(Exercise instructions) From the line with "The width and height of the screenshot is (1125, 1807)." to the end of the data below, restate each line word for word, both ends included, without the pictures.

(Provided entries)
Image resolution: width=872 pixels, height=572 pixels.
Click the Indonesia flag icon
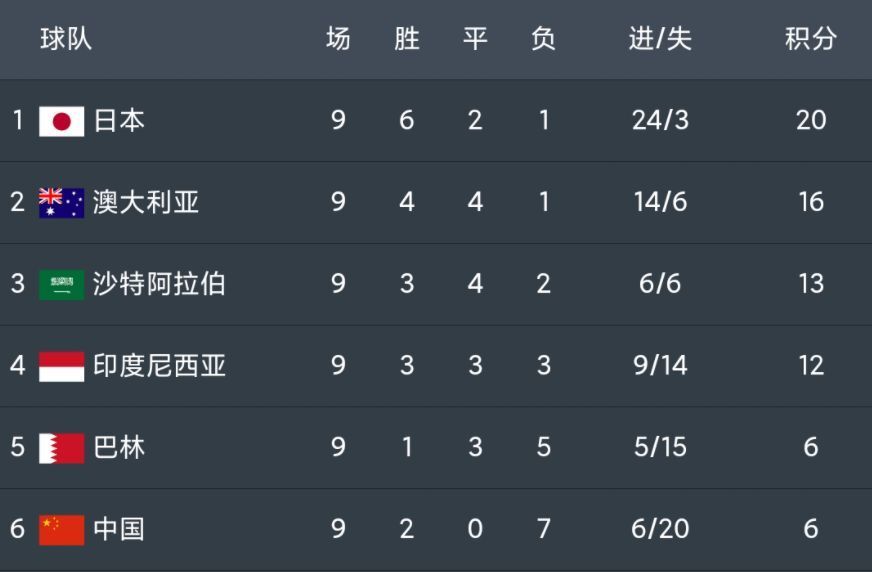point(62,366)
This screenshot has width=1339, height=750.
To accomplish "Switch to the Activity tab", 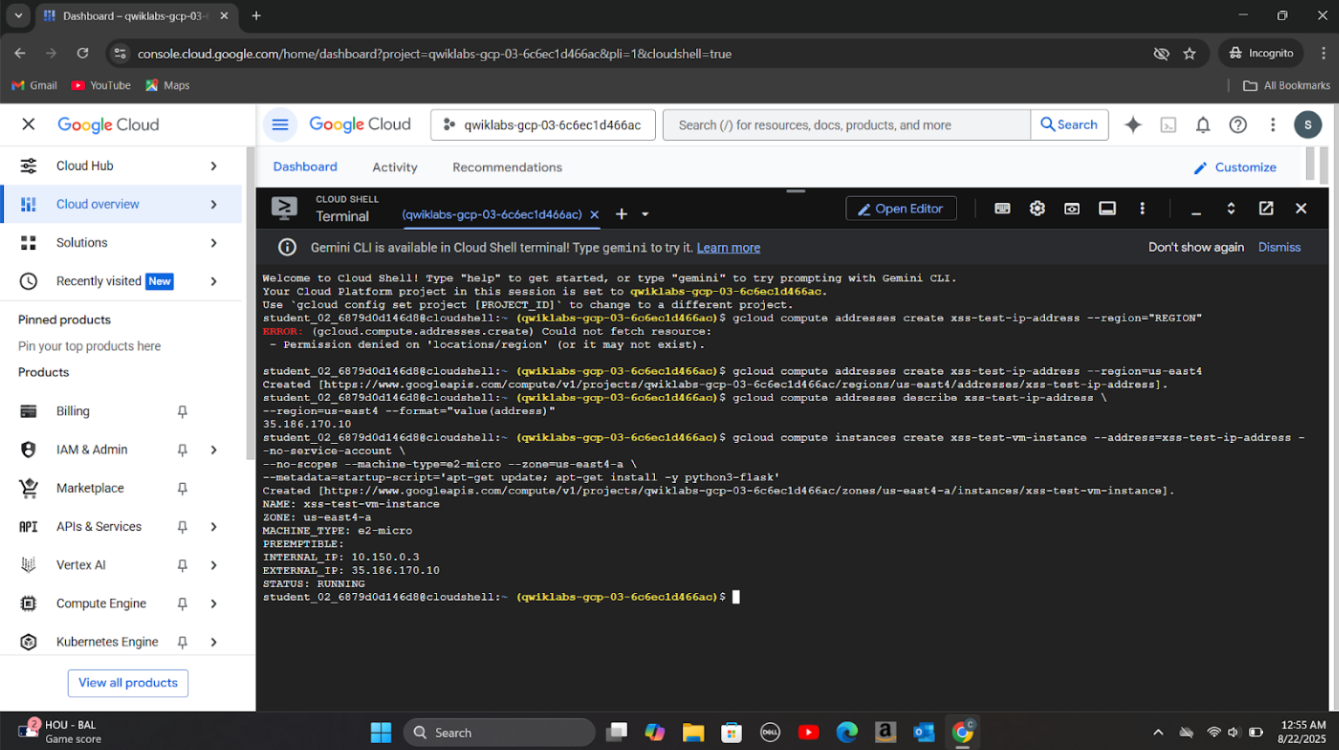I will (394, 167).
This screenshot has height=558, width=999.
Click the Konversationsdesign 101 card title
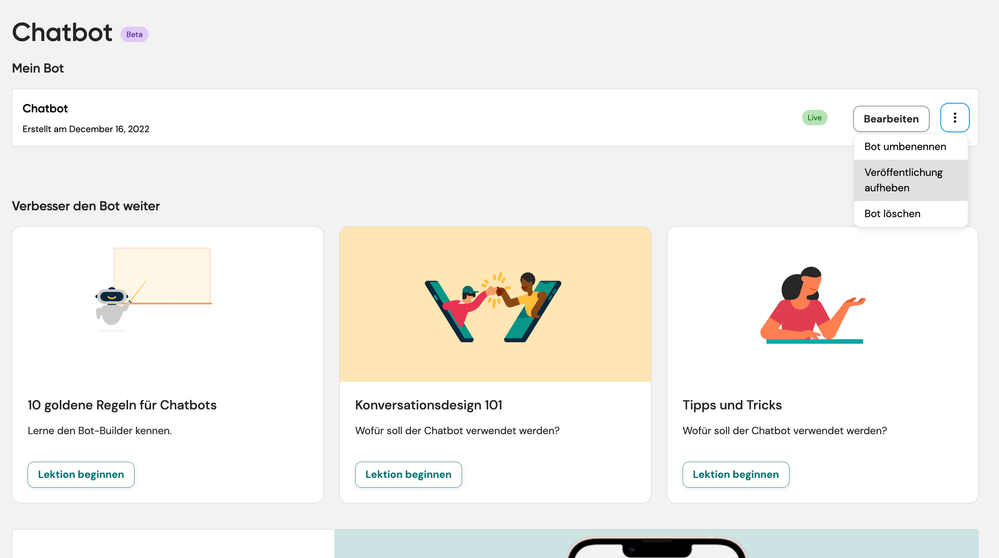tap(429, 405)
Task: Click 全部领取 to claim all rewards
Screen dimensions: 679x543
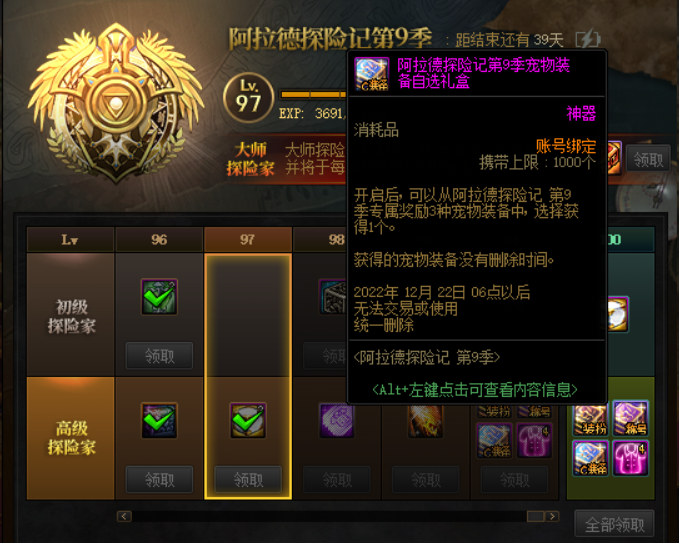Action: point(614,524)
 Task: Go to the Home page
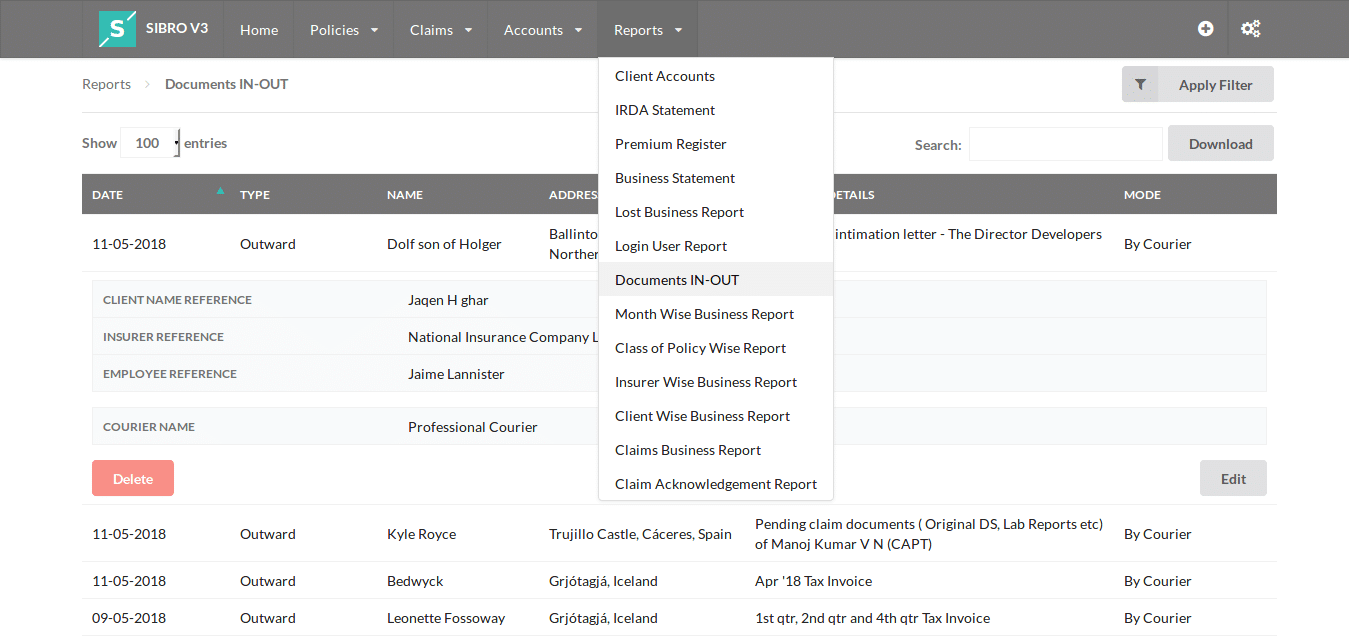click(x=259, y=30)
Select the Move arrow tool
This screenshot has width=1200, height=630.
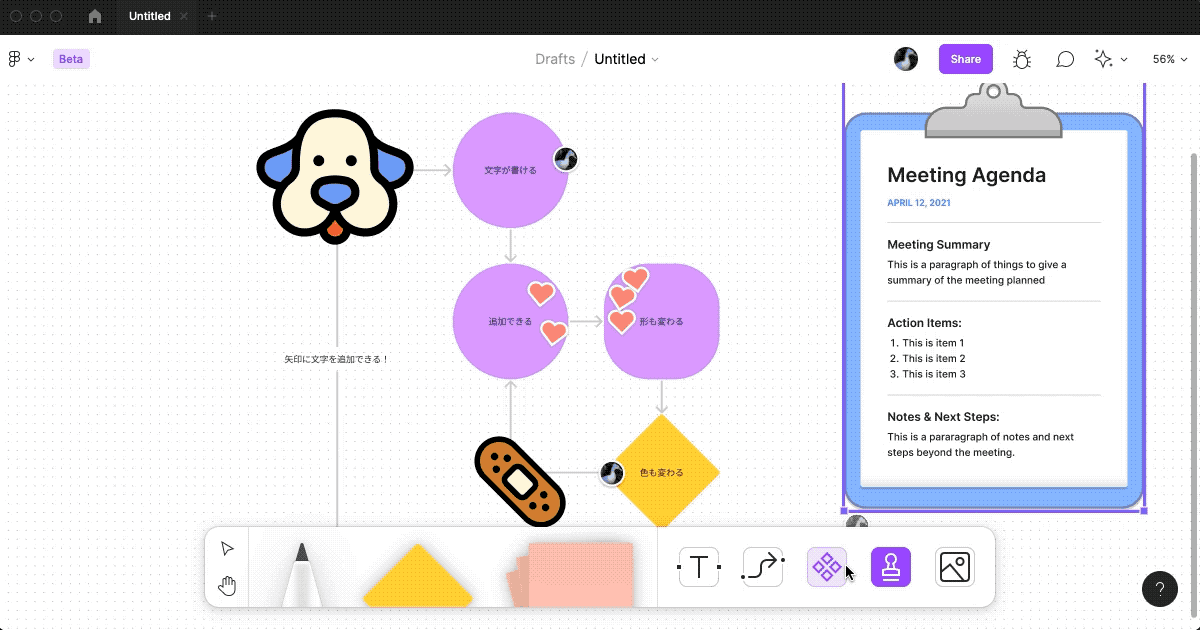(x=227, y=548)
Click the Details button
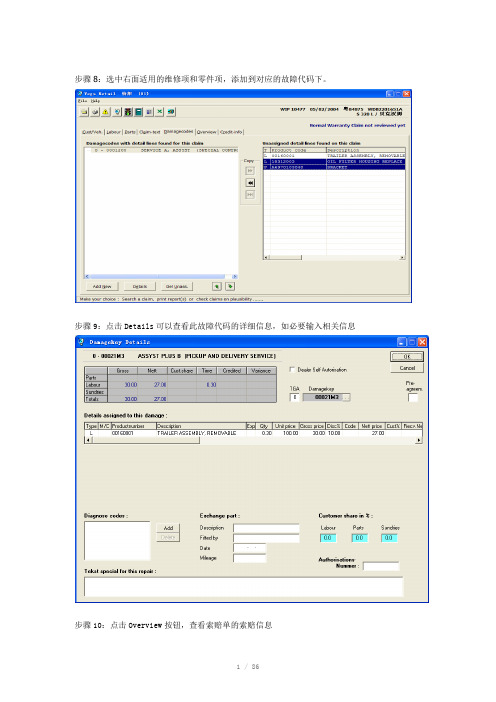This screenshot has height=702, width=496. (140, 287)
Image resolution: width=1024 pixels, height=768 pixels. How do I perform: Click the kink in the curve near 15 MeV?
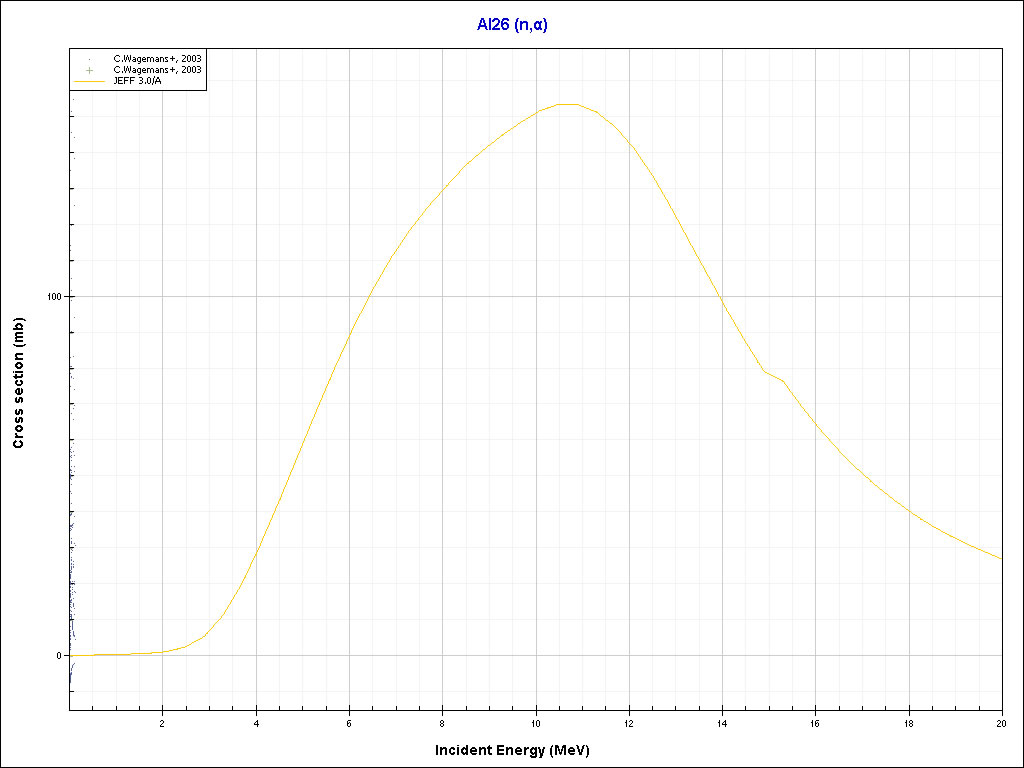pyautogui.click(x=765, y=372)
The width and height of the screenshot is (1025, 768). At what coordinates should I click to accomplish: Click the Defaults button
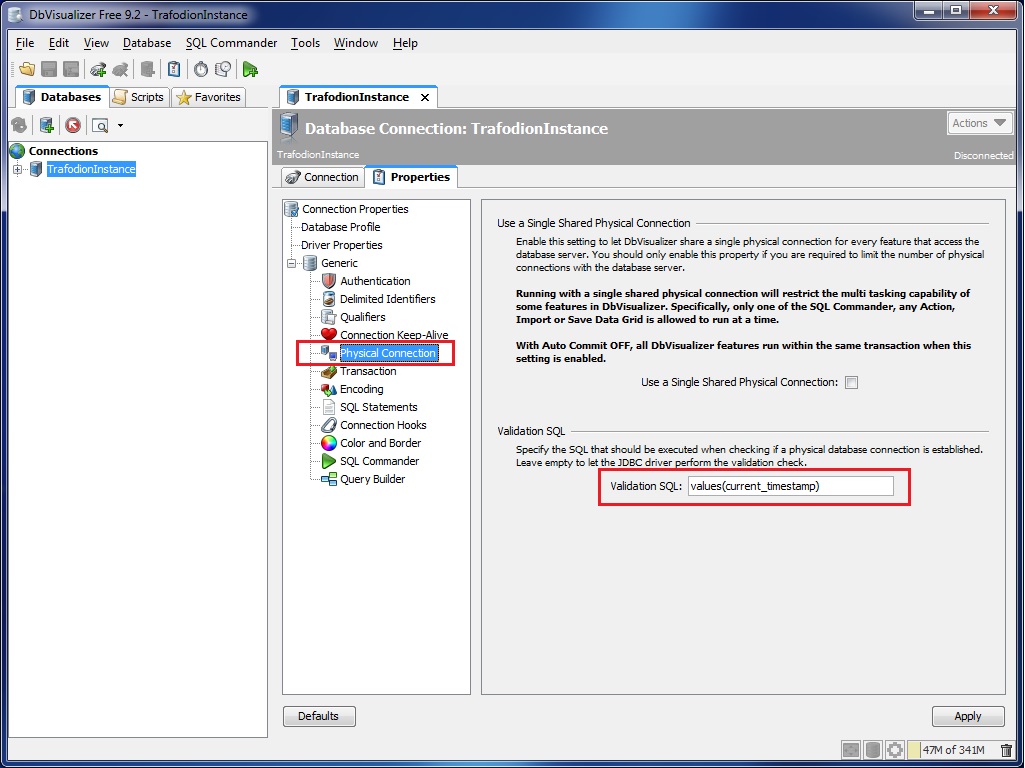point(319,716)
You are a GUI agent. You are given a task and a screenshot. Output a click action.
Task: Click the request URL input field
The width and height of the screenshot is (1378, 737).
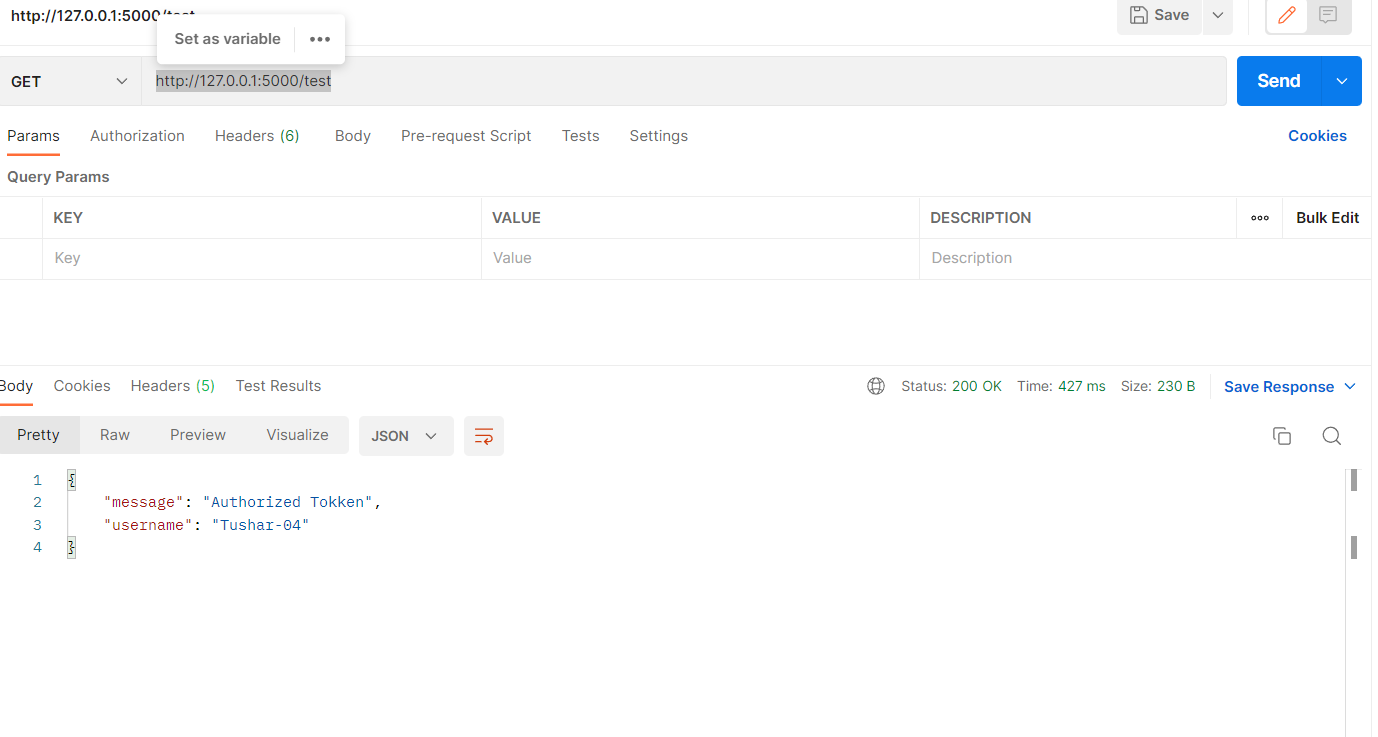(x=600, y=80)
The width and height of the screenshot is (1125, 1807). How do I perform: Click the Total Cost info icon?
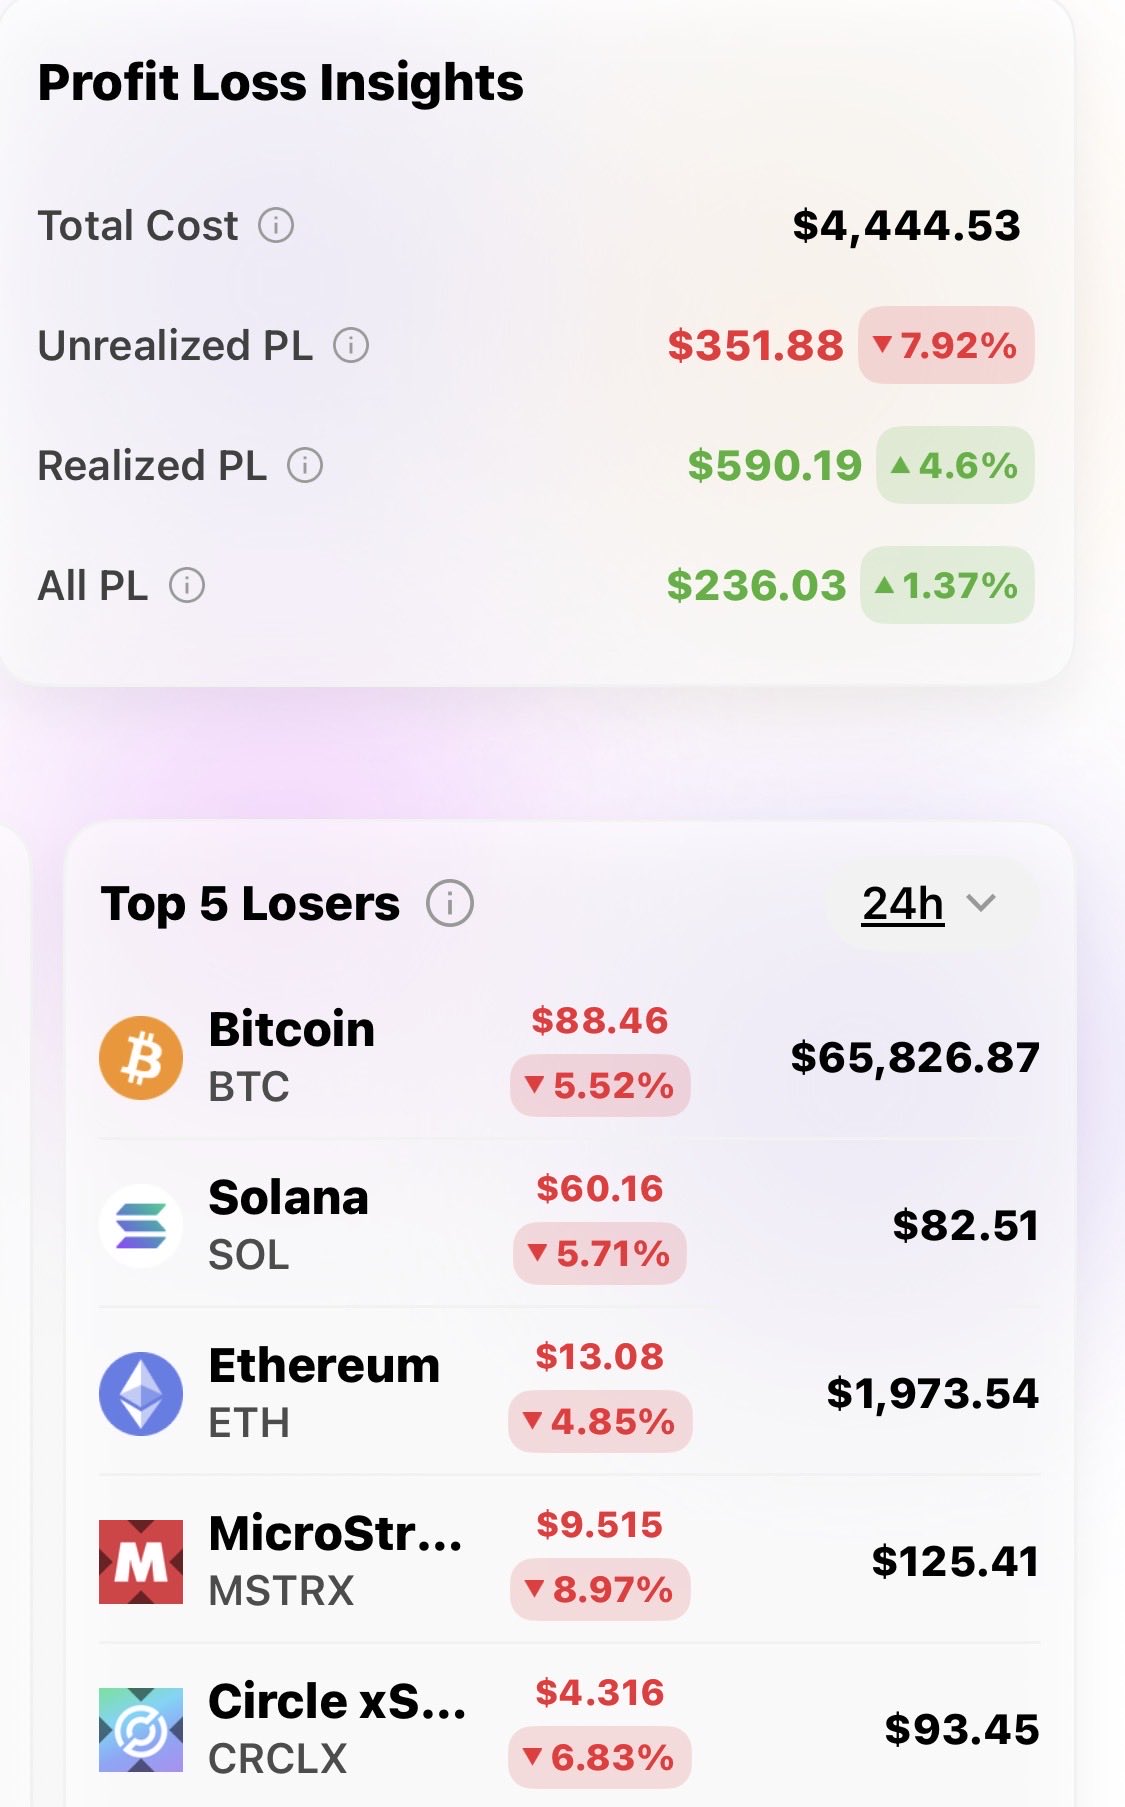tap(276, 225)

(Output for this task)
The width and height of the screenshot is (1125, 1807). How do I perform: Click the Total Cost info icon?
tap(276, 225)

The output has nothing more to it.